→ **Problem statement**
In the CWS story about Vietnam below, how many days did the training course on Community-Led Total Sanitation last?

→ **Text excerpt**

Stories of Change

Lo Van Nhoi, right, receives the village Open Defecation Free certificate for display in the village.

CWS efforts in Vietnam positively impacted 40,036 people in 69 communities last year.

A village achieves Open Defecation Free status in Vietnam

“Just last year, there were only about 20 families using sanitary latrines. As the head of the village, I wanted to encourage other families to do so as well, but it was hard, and I did not know how to do it efficiently. When I heard that CWS would work with villages in the commune, I was glad to be chosen to join the four-day training course about Community-Led Total Sanitation, which I came to see was a very efficient method for mobilizing people to improve their knowledge and change their attitudes and thinking for safer behavior.”

→ **Pixel coordinate grounding data**
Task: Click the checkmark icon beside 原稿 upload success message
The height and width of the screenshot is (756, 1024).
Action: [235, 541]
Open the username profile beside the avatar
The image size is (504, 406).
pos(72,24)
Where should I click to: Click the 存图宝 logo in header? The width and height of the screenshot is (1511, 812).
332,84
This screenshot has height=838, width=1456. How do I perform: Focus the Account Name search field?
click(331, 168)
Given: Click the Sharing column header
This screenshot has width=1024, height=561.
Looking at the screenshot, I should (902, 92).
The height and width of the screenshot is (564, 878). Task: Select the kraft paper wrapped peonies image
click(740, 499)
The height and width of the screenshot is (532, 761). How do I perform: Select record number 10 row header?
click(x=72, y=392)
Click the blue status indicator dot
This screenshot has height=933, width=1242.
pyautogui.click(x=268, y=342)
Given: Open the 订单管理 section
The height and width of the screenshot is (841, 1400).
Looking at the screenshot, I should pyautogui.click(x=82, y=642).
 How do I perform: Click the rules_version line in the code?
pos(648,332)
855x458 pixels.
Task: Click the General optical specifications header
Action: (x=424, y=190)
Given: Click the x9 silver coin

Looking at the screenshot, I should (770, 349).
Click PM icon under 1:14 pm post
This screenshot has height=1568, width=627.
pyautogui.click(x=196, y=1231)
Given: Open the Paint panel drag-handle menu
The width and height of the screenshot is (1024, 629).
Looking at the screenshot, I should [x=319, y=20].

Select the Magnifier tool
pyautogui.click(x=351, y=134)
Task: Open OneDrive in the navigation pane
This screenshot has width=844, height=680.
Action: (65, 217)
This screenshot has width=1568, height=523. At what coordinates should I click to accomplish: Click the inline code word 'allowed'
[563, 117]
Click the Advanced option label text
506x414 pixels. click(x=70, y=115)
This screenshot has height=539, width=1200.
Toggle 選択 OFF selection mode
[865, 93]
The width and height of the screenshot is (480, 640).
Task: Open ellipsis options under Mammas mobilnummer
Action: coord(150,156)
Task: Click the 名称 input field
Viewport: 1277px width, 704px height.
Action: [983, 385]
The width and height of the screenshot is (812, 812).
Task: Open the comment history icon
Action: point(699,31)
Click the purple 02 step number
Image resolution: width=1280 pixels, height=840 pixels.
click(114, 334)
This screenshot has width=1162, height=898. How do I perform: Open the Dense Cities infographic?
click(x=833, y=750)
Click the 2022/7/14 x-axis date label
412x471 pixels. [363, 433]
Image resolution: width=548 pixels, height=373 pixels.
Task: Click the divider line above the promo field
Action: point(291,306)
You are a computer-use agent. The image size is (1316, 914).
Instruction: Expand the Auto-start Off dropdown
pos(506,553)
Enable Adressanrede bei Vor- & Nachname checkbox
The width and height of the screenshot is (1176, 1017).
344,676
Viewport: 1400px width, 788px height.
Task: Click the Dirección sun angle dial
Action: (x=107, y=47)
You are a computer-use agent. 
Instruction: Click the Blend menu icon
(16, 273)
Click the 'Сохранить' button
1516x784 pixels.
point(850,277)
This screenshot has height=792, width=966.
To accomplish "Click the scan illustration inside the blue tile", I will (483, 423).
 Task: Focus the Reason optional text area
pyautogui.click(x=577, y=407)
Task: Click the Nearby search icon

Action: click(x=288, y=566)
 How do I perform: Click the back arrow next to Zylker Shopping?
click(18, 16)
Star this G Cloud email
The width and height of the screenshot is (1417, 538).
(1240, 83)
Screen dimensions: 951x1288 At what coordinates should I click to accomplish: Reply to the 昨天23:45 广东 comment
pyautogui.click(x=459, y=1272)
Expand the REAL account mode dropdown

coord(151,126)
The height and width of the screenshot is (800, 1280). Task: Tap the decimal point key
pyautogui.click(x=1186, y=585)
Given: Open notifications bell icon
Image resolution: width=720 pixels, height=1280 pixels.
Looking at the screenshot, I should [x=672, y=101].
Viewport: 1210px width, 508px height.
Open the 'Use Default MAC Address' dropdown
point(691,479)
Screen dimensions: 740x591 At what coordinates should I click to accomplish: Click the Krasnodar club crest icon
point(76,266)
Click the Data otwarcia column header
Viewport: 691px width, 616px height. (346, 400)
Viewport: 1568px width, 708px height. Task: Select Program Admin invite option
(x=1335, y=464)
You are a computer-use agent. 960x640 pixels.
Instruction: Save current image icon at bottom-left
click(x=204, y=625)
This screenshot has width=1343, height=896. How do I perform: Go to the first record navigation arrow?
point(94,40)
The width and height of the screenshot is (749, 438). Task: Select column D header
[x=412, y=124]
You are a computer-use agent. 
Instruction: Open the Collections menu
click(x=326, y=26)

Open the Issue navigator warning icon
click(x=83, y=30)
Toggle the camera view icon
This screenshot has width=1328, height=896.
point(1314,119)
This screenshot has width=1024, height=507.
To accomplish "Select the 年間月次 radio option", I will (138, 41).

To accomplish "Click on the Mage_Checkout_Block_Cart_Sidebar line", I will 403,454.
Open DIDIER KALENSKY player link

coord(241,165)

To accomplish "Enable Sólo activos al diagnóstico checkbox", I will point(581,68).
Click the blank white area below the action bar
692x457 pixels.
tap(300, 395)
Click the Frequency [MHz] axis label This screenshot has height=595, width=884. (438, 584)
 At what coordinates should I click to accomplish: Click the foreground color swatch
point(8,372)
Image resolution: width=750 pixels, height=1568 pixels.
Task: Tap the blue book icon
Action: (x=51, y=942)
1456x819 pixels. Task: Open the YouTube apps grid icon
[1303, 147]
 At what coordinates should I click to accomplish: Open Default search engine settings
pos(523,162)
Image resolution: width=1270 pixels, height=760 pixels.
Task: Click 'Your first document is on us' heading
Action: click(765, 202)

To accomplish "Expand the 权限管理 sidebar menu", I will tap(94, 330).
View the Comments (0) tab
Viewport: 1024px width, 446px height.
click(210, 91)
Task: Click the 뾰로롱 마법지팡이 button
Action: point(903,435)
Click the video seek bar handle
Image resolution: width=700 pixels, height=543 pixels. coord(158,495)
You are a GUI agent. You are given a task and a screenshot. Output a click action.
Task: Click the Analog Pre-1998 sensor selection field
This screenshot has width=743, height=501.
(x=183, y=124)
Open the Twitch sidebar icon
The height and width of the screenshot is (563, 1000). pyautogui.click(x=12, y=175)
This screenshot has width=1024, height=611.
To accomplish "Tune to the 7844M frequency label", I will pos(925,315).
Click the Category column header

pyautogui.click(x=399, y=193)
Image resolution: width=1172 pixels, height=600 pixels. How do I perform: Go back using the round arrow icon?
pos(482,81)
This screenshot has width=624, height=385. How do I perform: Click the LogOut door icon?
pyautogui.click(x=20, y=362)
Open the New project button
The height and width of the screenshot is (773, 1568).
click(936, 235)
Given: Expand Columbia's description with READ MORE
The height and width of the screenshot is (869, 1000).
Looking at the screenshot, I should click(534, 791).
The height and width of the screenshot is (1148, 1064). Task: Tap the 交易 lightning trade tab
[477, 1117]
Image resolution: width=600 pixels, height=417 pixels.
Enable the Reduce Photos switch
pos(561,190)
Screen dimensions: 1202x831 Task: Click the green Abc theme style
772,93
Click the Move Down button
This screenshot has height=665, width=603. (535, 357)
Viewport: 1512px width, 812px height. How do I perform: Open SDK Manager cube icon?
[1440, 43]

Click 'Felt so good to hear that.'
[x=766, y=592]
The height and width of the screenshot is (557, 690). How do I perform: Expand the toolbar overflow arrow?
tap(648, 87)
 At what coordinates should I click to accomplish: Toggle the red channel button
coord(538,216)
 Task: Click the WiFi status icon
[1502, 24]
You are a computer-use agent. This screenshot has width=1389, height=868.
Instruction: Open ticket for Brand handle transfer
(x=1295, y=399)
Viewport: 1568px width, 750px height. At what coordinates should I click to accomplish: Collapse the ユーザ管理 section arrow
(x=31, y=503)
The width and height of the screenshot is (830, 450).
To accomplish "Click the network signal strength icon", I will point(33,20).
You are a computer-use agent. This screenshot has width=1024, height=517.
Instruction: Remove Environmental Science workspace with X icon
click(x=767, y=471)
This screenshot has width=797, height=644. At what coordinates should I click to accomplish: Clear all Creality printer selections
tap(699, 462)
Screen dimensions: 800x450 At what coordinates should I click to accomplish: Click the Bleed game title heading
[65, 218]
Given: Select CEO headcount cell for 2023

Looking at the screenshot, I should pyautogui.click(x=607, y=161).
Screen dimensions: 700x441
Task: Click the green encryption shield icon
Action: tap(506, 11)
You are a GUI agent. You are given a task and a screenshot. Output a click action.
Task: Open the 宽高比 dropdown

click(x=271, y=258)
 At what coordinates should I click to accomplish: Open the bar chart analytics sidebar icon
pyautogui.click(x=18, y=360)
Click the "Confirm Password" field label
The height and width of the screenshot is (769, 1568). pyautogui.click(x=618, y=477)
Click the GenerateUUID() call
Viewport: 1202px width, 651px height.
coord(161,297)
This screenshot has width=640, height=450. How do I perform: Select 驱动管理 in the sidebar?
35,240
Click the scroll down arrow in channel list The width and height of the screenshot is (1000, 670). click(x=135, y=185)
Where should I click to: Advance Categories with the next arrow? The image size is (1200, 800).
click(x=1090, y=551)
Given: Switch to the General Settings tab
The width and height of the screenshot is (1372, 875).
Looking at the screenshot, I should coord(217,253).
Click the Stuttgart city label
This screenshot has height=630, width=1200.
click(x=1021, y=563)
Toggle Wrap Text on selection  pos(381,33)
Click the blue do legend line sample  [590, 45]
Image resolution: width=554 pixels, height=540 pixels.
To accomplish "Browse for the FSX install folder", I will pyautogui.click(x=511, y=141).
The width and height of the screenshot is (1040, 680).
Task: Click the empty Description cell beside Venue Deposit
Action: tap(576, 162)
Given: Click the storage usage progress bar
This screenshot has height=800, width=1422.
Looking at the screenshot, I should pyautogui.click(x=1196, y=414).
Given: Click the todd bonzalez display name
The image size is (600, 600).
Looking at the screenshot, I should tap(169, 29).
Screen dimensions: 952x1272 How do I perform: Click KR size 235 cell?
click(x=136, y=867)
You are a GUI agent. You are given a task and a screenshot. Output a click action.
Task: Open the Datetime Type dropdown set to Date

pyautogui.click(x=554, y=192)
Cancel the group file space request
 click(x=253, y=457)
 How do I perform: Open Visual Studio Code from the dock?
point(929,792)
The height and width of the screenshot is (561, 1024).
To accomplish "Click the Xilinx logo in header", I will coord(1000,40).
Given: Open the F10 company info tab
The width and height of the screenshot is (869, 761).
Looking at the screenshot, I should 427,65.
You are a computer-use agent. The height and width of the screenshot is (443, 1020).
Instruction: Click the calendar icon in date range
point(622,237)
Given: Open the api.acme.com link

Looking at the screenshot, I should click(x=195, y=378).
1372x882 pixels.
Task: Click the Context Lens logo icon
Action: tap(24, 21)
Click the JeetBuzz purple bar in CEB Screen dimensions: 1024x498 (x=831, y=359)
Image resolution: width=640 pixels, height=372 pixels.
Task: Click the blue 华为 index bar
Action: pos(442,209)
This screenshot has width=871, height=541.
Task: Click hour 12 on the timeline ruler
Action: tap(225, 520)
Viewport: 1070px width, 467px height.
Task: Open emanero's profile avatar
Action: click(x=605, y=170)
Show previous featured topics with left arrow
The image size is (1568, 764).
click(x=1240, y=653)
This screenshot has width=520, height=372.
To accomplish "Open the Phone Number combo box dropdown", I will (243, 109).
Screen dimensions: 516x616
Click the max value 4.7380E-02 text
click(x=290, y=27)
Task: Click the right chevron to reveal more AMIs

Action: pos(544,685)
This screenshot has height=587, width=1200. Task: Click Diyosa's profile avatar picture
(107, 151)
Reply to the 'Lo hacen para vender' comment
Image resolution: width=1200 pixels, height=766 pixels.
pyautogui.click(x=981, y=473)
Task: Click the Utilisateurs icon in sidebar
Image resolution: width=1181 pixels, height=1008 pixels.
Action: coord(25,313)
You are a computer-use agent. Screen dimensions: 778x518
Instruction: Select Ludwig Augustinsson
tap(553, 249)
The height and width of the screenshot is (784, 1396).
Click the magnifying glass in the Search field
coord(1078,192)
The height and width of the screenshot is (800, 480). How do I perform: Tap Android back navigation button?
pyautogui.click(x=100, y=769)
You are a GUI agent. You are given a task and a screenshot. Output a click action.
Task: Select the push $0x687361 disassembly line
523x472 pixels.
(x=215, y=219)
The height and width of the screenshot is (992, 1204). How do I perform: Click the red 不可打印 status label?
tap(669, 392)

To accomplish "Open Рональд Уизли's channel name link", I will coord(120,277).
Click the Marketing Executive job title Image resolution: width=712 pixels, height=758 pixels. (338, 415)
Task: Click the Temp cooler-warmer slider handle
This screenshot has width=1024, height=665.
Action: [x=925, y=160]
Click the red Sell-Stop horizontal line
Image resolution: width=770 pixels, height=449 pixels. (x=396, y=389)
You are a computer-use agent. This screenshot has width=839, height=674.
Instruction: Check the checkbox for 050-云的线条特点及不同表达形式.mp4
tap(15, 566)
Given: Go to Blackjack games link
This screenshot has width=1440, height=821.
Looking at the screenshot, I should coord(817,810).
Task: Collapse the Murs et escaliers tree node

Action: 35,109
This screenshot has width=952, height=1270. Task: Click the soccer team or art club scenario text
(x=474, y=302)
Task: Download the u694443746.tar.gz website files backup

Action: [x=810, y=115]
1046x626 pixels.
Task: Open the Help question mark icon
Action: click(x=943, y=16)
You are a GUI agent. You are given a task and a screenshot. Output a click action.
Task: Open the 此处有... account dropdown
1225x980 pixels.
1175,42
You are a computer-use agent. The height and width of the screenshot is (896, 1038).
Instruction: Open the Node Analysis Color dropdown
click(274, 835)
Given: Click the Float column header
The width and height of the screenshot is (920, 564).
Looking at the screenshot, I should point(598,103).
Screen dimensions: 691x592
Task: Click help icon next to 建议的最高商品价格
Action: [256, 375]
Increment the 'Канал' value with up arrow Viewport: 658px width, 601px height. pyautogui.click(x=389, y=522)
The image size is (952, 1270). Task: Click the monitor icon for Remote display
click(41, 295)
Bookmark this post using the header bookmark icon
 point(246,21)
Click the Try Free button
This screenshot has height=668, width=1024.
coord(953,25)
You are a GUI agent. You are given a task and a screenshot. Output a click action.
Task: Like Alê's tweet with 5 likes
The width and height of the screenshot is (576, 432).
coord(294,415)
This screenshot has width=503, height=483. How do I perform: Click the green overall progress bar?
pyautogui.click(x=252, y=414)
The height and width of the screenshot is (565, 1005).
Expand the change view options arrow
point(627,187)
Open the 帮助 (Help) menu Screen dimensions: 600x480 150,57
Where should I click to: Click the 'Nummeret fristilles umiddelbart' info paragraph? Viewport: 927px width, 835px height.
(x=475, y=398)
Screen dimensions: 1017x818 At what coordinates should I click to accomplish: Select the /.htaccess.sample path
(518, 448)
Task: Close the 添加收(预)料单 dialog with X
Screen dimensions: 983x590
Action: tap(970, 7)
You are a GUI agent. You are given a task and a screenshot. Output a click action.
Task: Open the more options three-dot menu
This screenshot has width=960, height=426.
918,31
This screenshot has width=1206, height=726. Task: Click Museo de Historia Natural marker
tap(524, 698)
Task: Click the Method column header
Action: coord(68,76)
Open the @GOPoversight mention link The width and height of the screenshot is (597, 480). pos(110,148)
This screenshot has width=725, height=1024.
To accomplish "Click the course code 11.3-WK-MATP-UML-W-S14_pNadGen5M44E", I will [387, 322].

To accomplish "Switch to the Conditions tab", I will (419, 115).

→ **Finished exercise**
Four days.